Auction sales have changed somewhat since my first in 1982, a rather grand occasion being the contents of Rauceby Hall near Sleaford. A young man fresh from school was instructed to lift and carry all manner of items to be catalogued into over 1000 lots ready to be contested over and new owners to be found. These lots included wonderful Georgian furniture, crystal chandeliers, gilt mirrors, paintings, china silver but also included a Belling table top cooker, black and white television, various tape recorders and even a chemical toilet. All gracefully laid out in a large marquee and stable yard for the buying public who travelled from as far as France and Italy.

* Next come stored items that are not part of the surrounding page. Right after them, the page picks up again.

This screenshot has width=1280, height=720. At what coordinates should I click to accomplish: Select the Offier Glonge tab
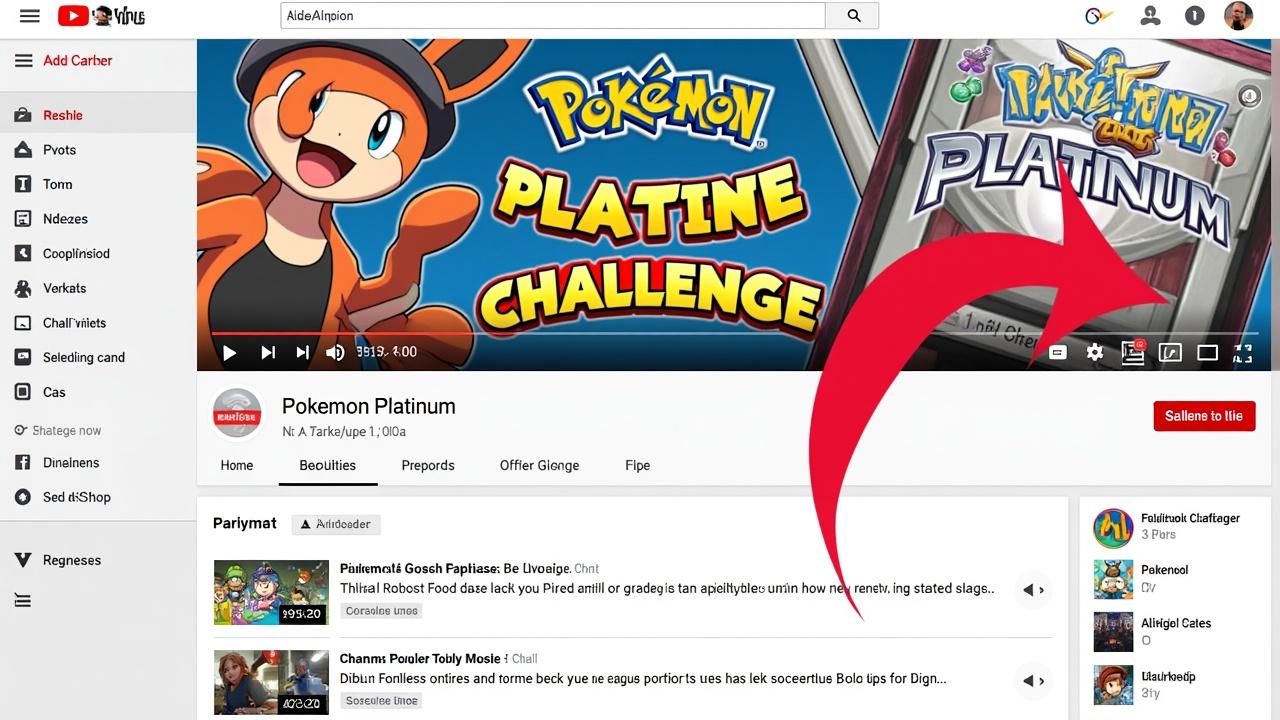pyautogui.click(x=539, y=465)
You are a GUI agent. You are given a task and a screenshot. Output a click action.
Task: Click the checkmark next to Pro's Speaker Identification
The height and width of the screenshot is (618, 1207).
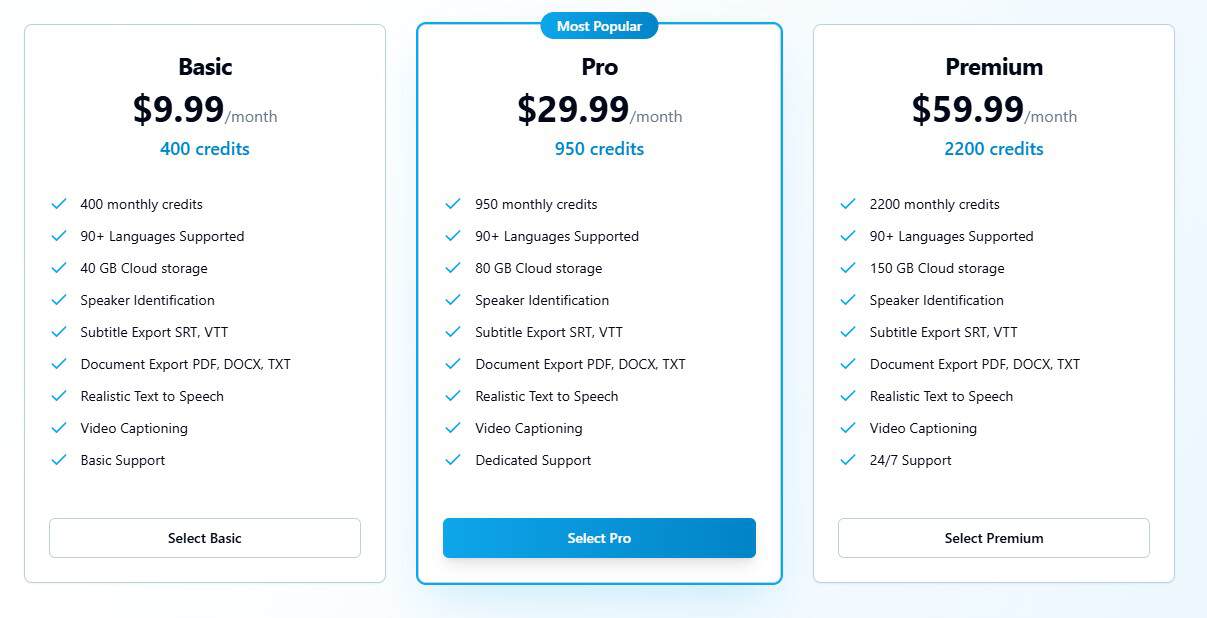(453, 300)
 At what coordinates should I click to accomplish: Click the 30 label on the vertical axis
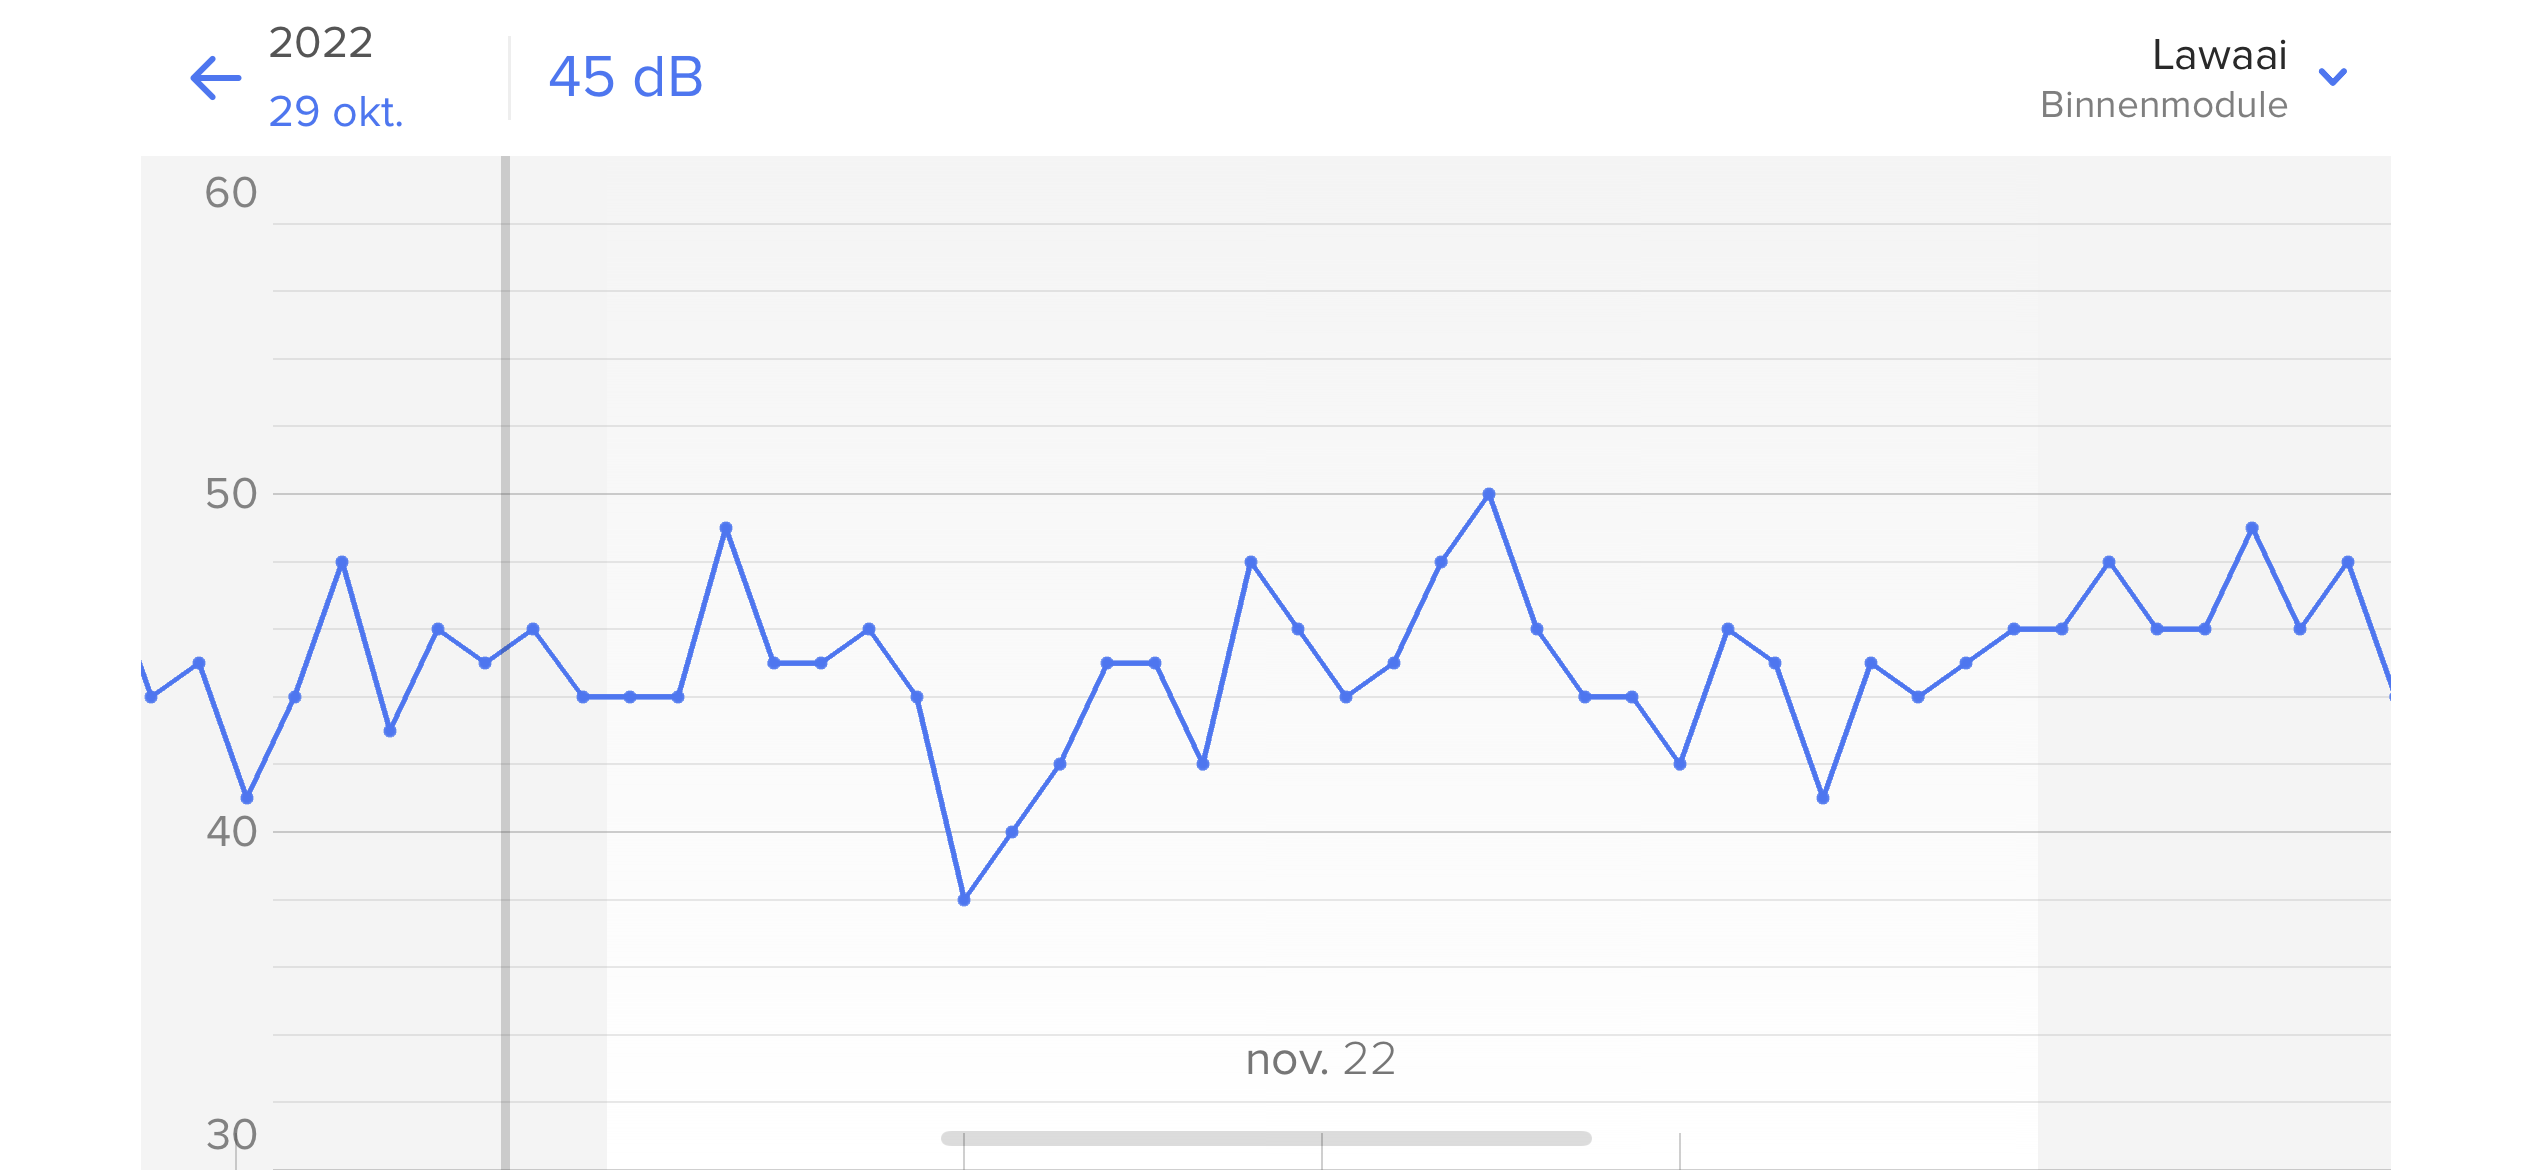pos(231,1135)
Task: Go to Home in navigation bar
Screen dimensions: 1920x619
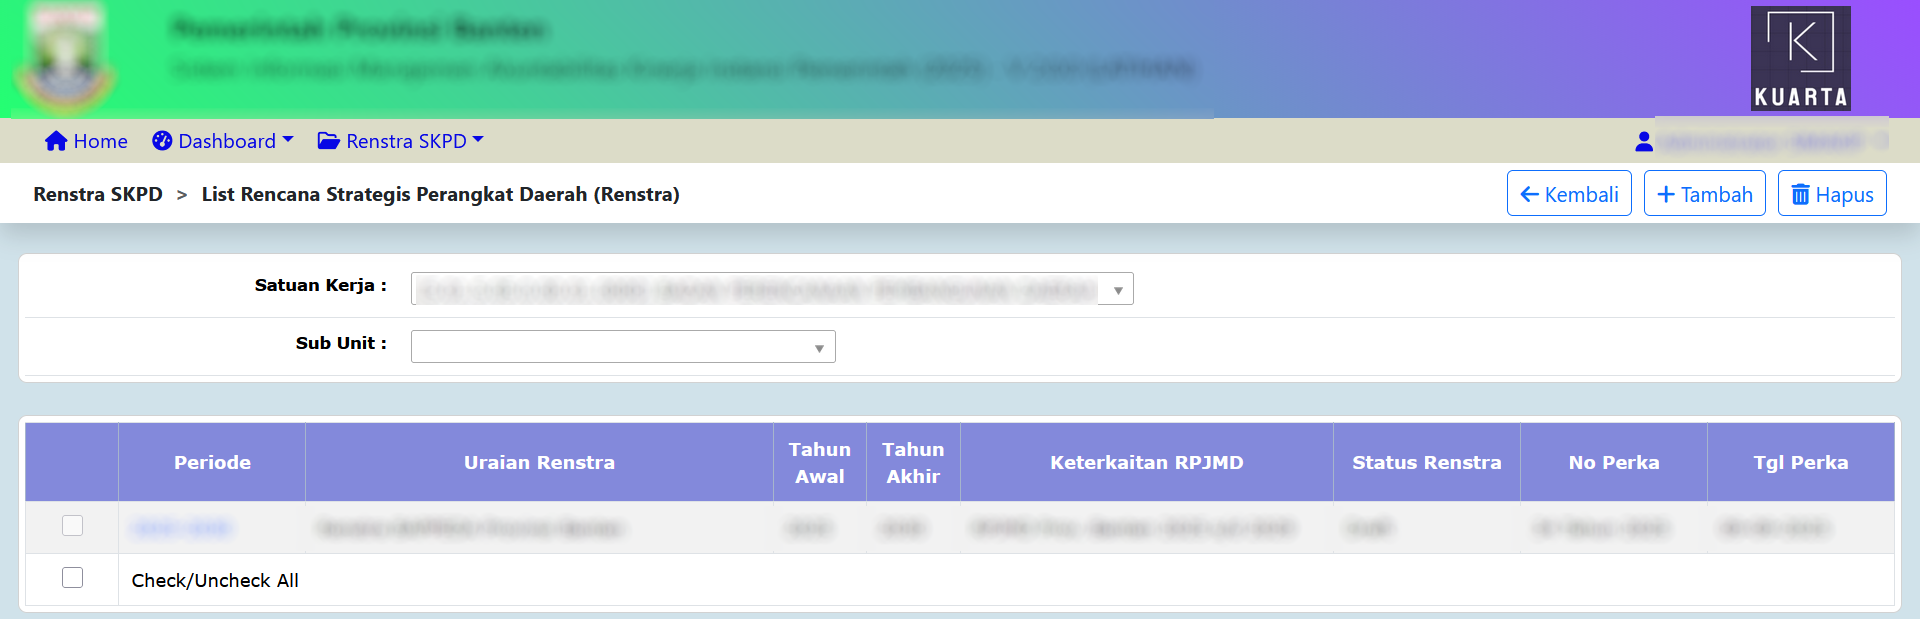Action: (100, 141)
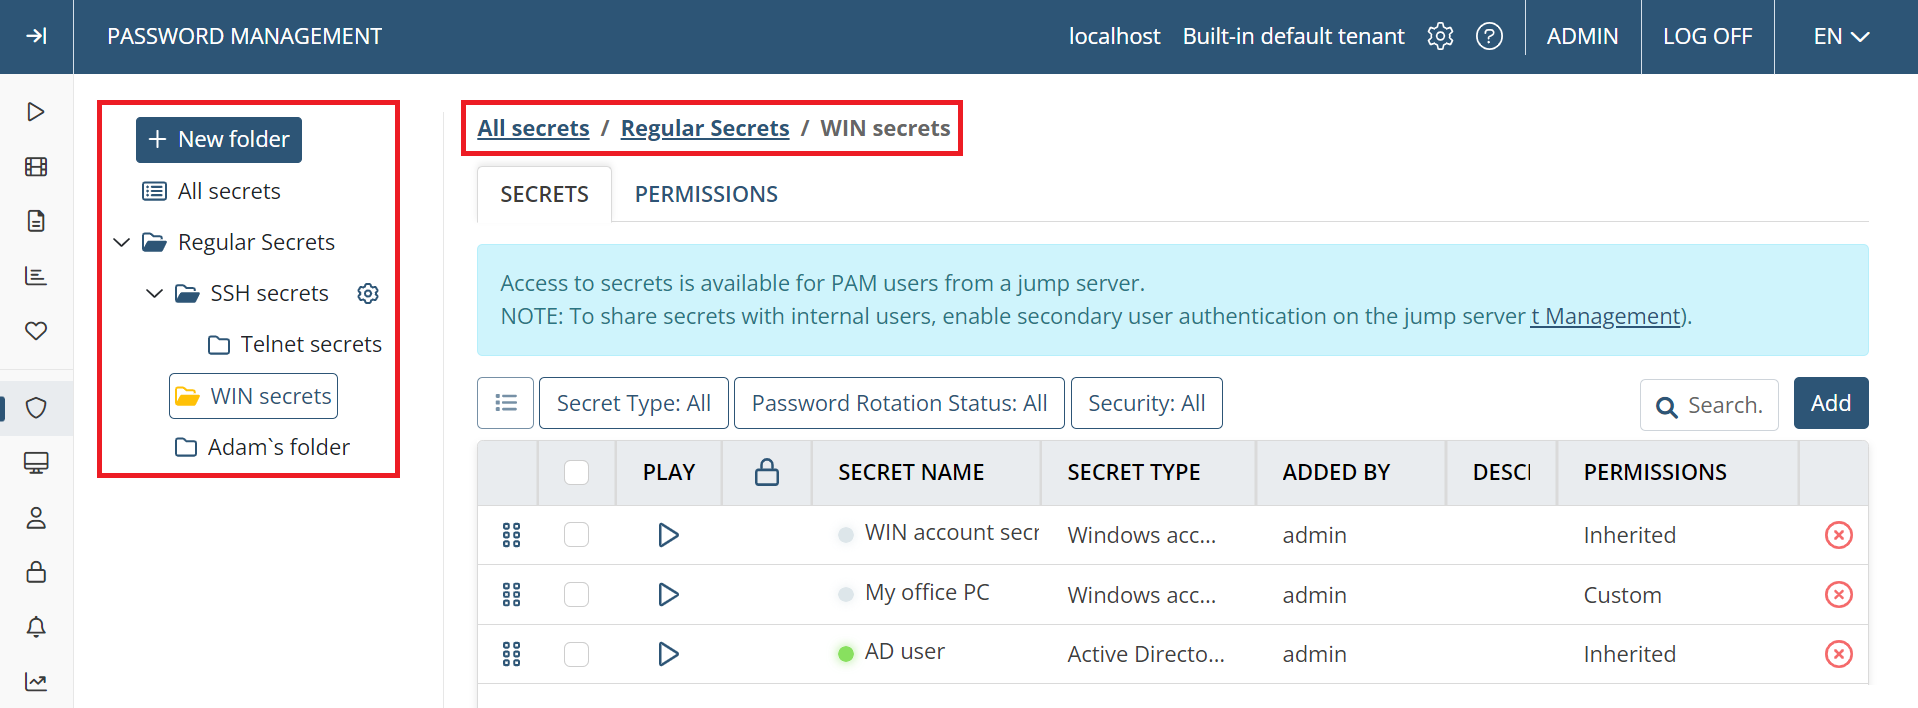Delete the My office PC secret

point(1838,595)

The antique and collectables markets have since developed. New technology and changes in fashion have dominated the last ten years. The internet has made information more readily available and internet auctions have seen collectors from all over the globe able to bid from their armchairs.

This has resulted in a polarising of prices and the illusion of rarity for some items has been almost lost. To illustrate this I have chosen some auction results from 2009. First a panelled oak wardrobe made by Robert ‘Mouseman’ Thompson. Robert Thompson started making furniture in the early twentieth century from his workshops in Kilburn, North Yorkshire. A Master Craftsman, he identified his works with a carving of a small mouse on each piece he produced, the reason for his nickname. Keenly collected, this piece fetched nearly £6000. A pair of single bed frames fetched £3500 in the same sale. Next a George III linen press made of well figured mahogany sold for just over £2000 and finally a twentieth century reproduction George III style mahogany and kingwood banded wardrobe was purchased for less than £100.

Each of these items could furnish any bedroom and all sold well catalogued and marketed, but their differing prices show the importance of understanding this twenty-first century market, both for buyers and sellers.